In just a few short years, dubstep became the most talked-about, gritty force in the global dance music scene. Picture this: DJs perched atop desks, commanding attention amidst dazzling pyrotechnic displays, while throngs of fans sway to the infectious beats. Dubstep even infiltrated unexpected corners like Internet Explorer ads—though the Weetabix spot left much to be desired. Amidst the chaos, some producers capitalized on the trend, churning out formulaic remixes for major labels, while others retreated to their underground sanctuaries, grappling with feelings of bitterness and embarrassment as commercial interests swiftly swallowed their subculture whole.

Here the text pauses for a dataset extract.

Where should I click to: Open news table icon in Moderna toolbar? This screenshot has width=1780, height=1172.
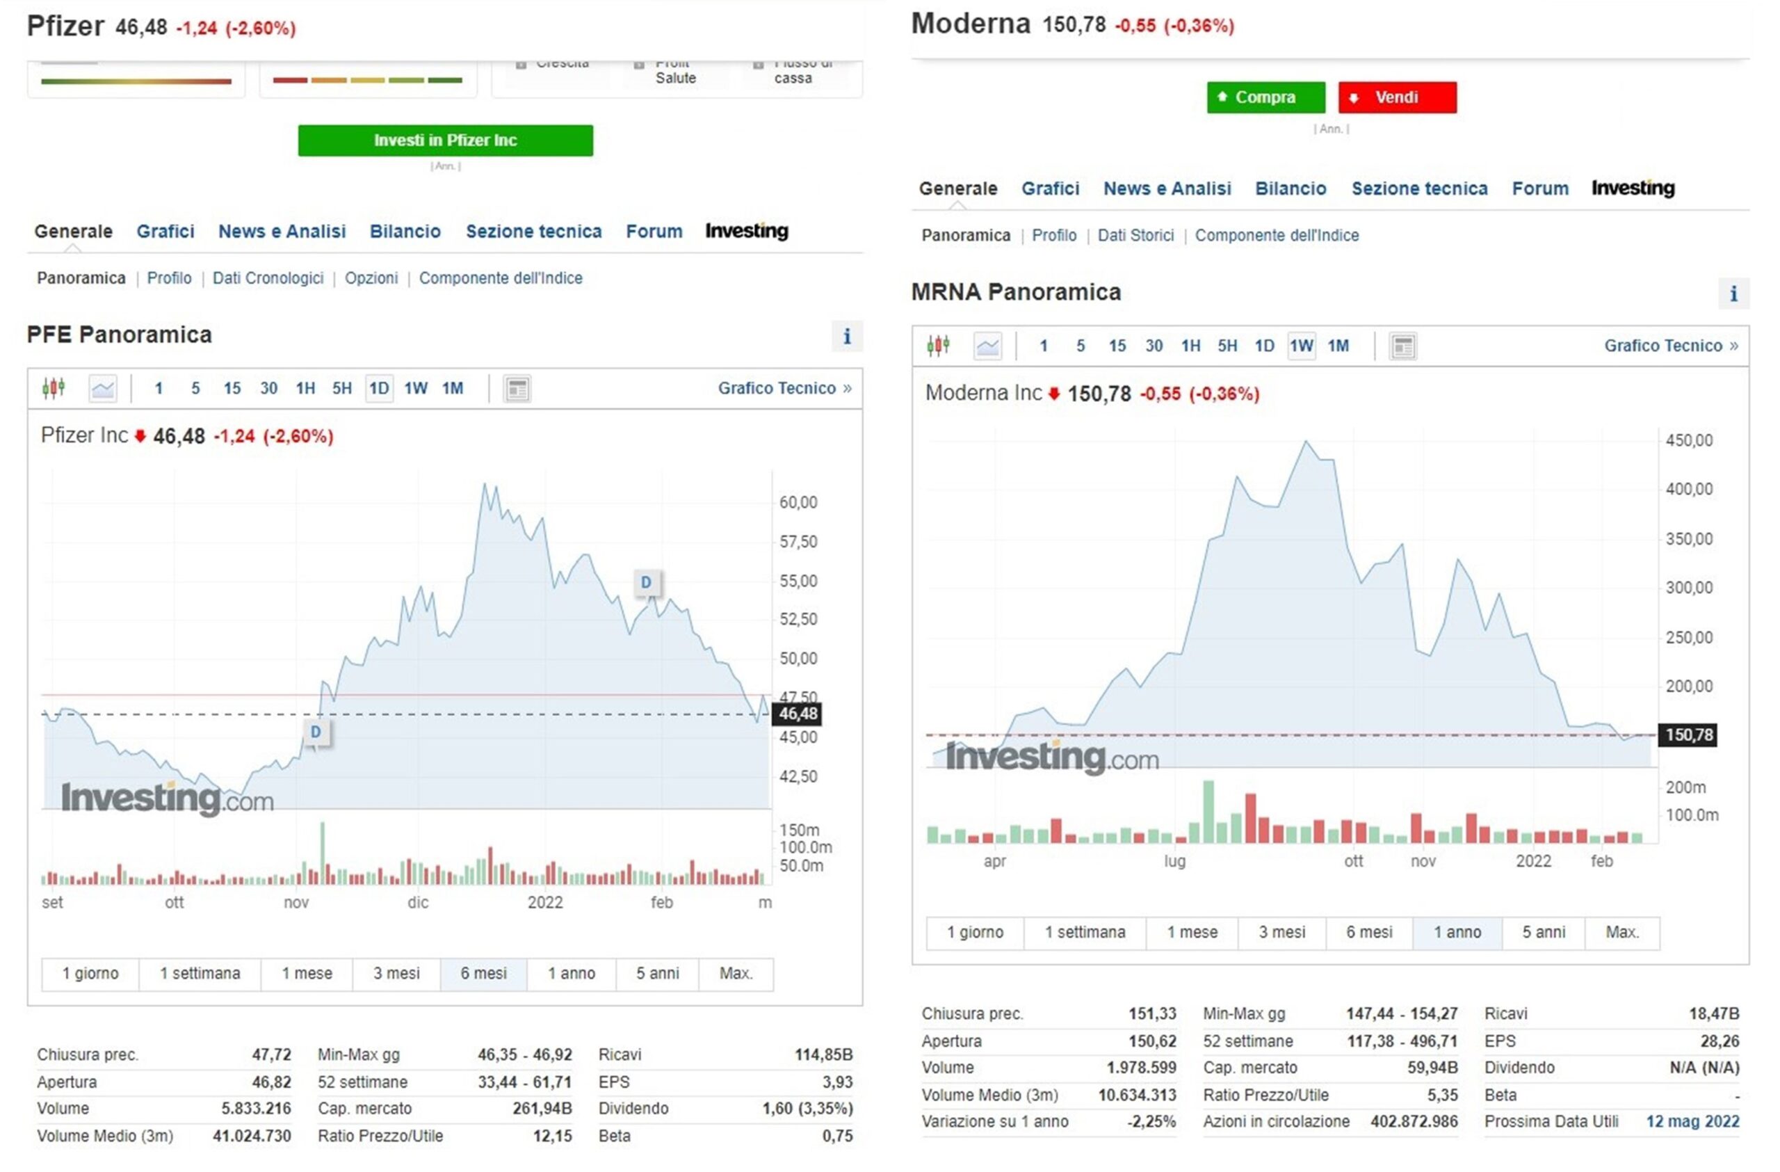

Yet, dubstep's surge into the zeitgeist proved a blessing for many in the community. UK-based events like SubDub blossomed into massive, international showcases of Soundsystem culture. Visionaries such as Mala and Kode9 seized the moment, carving out successful careers and nurturing their own labels. Meanwhile, the movement spurred others like Loefah, Peverelist, and Pinch to embark on thrilling new musical journeys.

Embossed CD tins, cherished relics of Fabric's releases, exchanged hands among curious young music enthusiasts. Among them was Sherelle Thomas, the latest addition to the Fabric Presents Mix series, who credits Caspa and Rusko's mix as a pivotal introduction to the vibrant world of club culture.

Since its much-debated release, FABRICLIVE.37 has traced a familiar trajectory seen in many such pivotal moments: Initially sparking excitement in some quarters while stirring trepidation in others, only to quickly age and fade from the limelight. Yet, upon revisitation years later, its true allure comes to light. It's a reminder of the things that captivate us, defying the relentless march of time and the distractions of modern life, even in the face of the ceaseless scroll.

Perhaps this was what drove Justice's Gaspard and Xavier as they curated their own rendition of FABRICLIVE.37. Delving into '70s disco anthems and the flamboyance of spandex-clad rock, they sought those elusive moments that compel us to pause, take a breath, and softly murmur to no one in particular, "FAK."